2020 is a year. 

 

You, along with millions of other US citizens, may have suddenly found yourself out of work and on unemployment. You may or may not have opted to have taxes taken out of your unemployment, but if you didn’t, what does this mean?

 

Unemployment is taxable!  

You must report all unemployment when you file your taxes.   All of the unemployment add-ons ( the CARES Act $600 unemployment bump, PUA, PPP, etc) are also taxable and must be claimed.   
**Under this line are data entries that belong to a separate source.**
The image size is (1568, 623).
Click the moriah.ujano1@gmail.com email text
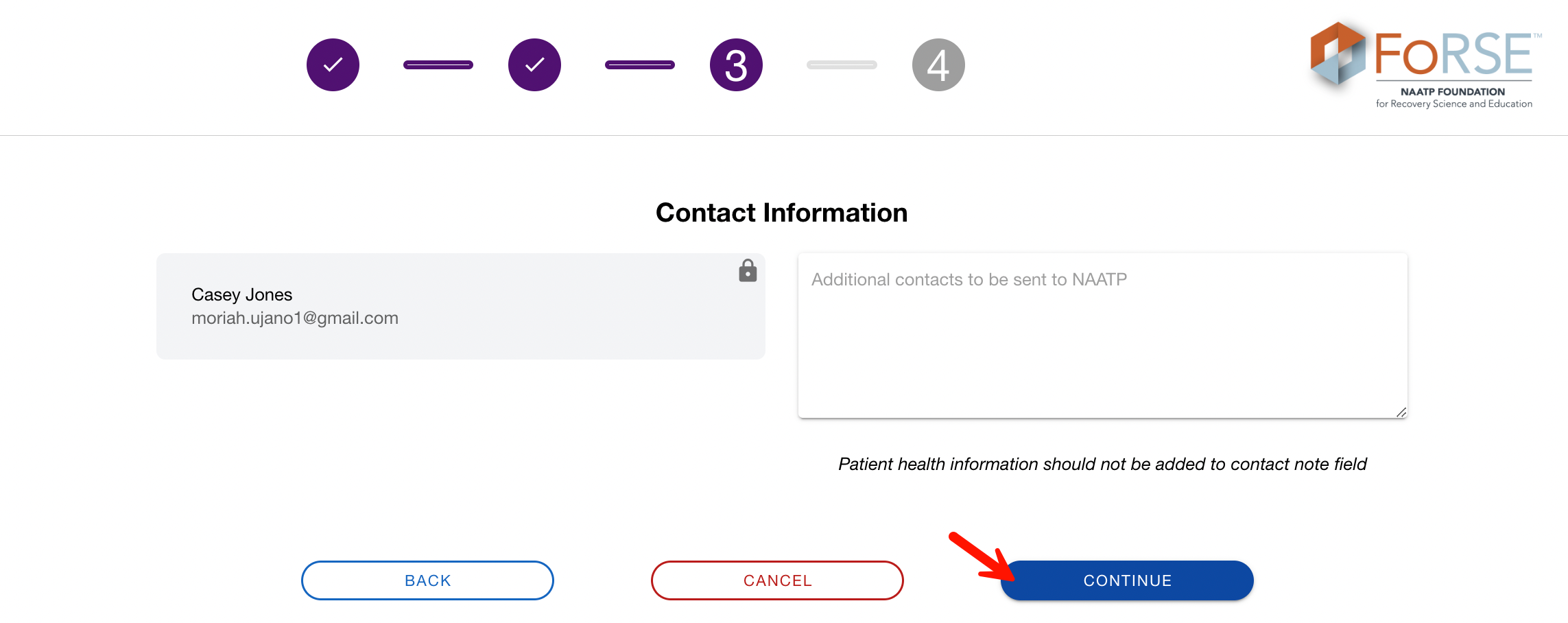pos(295,318)
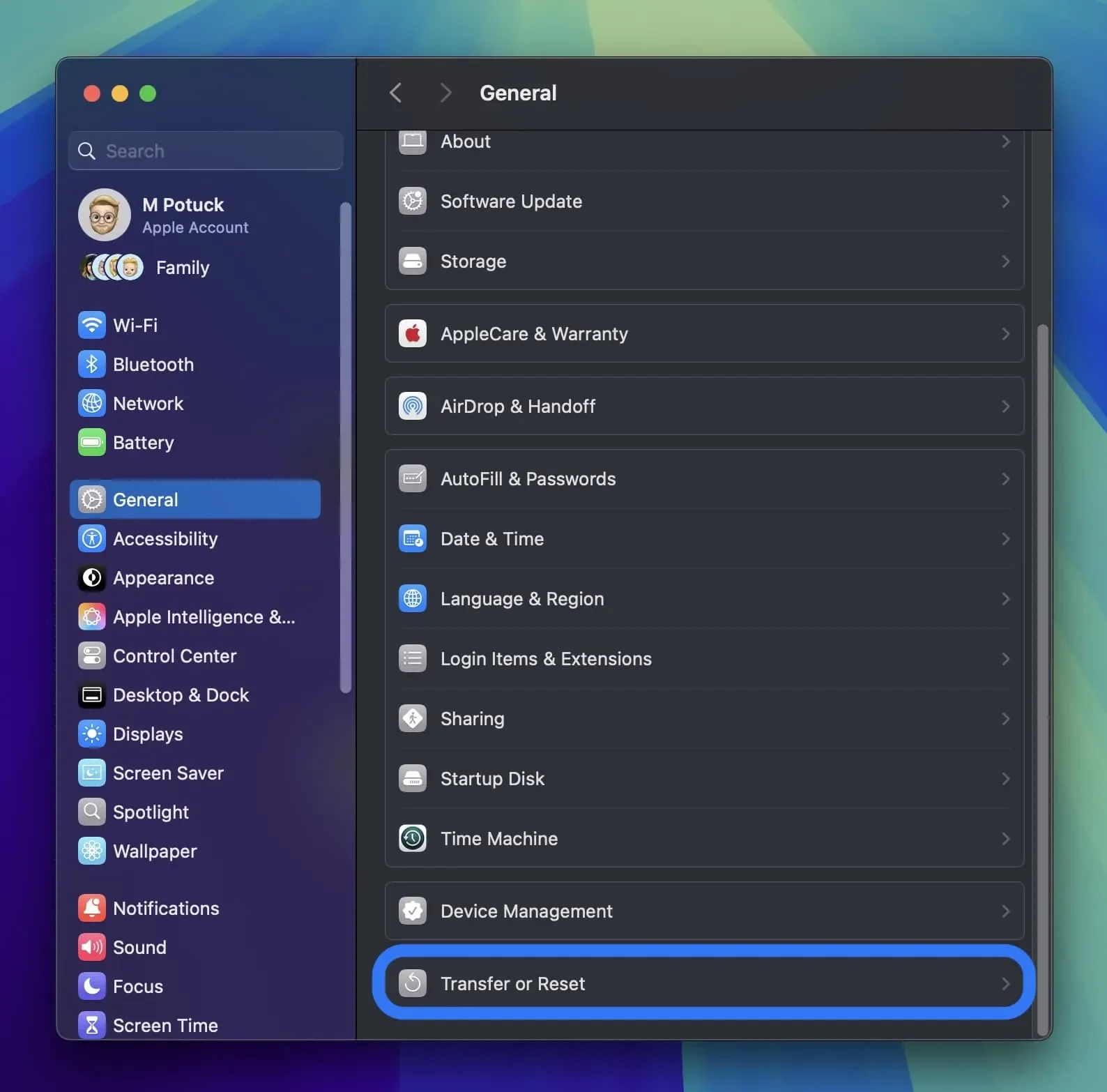Expand the Transfer or Reset chevron
Viewport: 1107px width, 1092px height.
tap(1005, 983)
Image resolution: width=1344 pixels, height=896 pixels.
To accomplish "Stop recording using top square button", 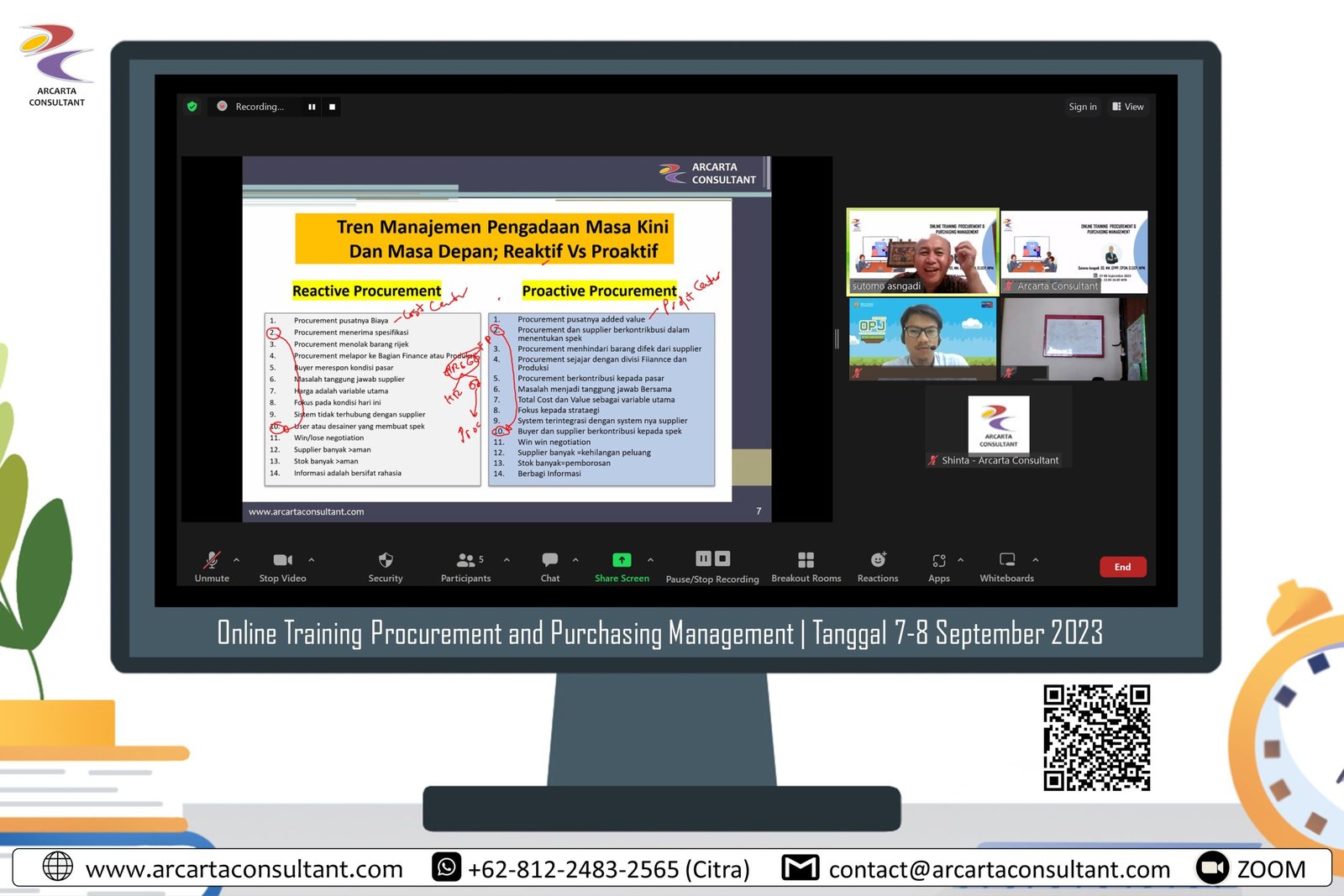I will click(333, 107).
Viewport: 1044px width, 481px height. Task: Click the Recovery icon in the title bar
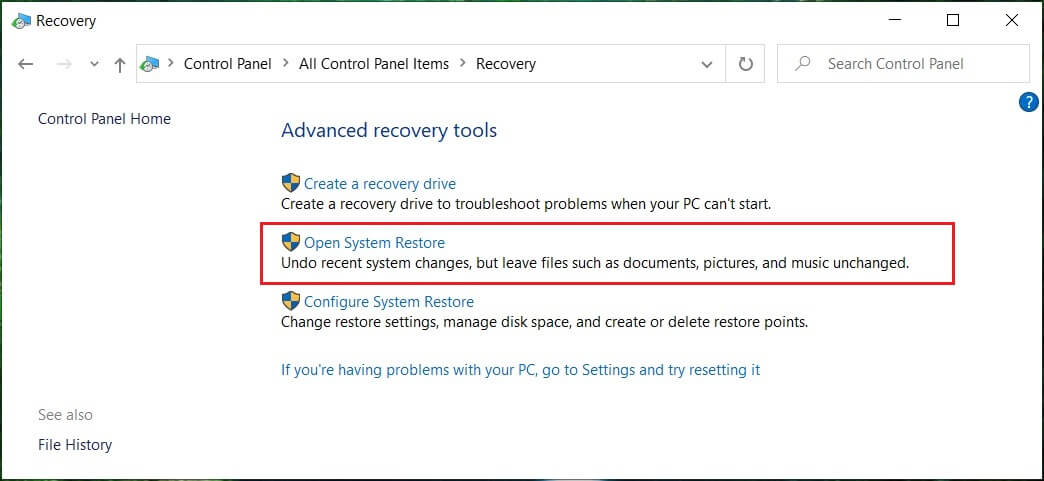tap(21, 20)

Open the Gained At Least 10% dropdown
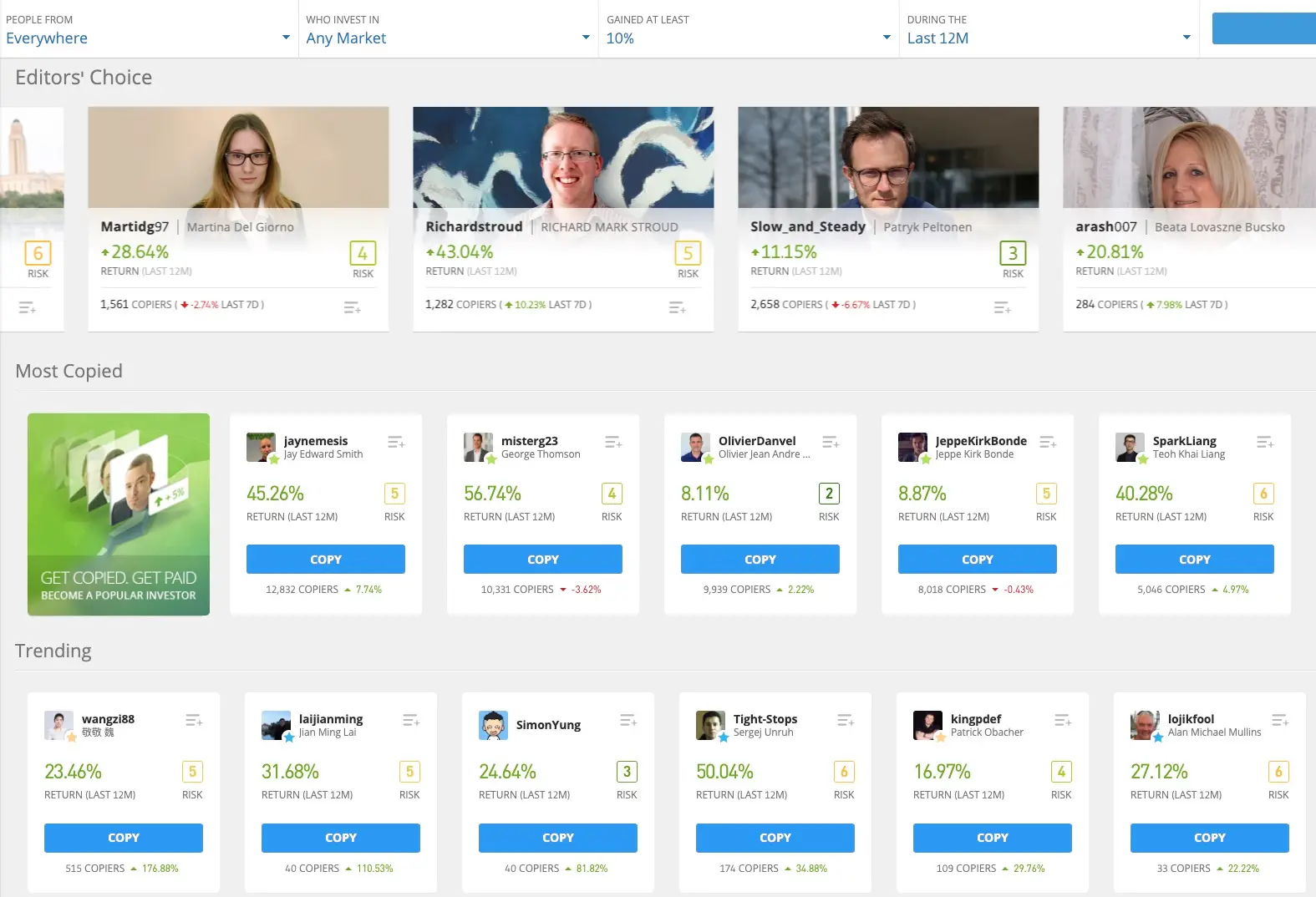pos(748,38)
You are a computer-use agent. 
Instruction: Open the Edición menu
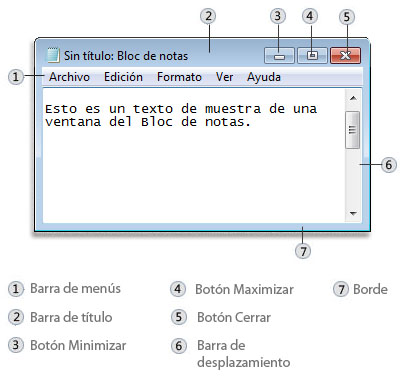[x=123, y=77]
Withholding taxes from unemployment is voluntary and it’s sometimes very easy to overlook the area you need to fill out to do it (for some states, it’s just a box you need to check).  Also, the taxes UI withholds is a flat 10%, so you are likely going to still owe more come tax time.   

 

What If I Didn’t Withhold Taxes?

If you didn’t opt to have any taxes taken out, or you missed where to do it when you filed, you can attempt to contact unemployment to have them fix it, or cancel and refile your claim – but with the mess that is unemployment in many states, this isn’t recommended.  

 

Your best course of action is to take out that same percent yourself (or preferably more) and put it into a savings account specifically for paying taxes.  You can also make estimated tax payments instead. There are quarterly deadlines each year (2020’s have already passed), but you can start making payments now at https://www.irs.gov/payments.

For more information, including some helpful worksheets and a Tax Estimator, see Form 1040-ES and Publication 505, available on IRS.gov.  You can also contact your CPA and discuss your best course of action with them.  Remember: 

 

Tax Planning is the best way to avoid paying too much in taxes.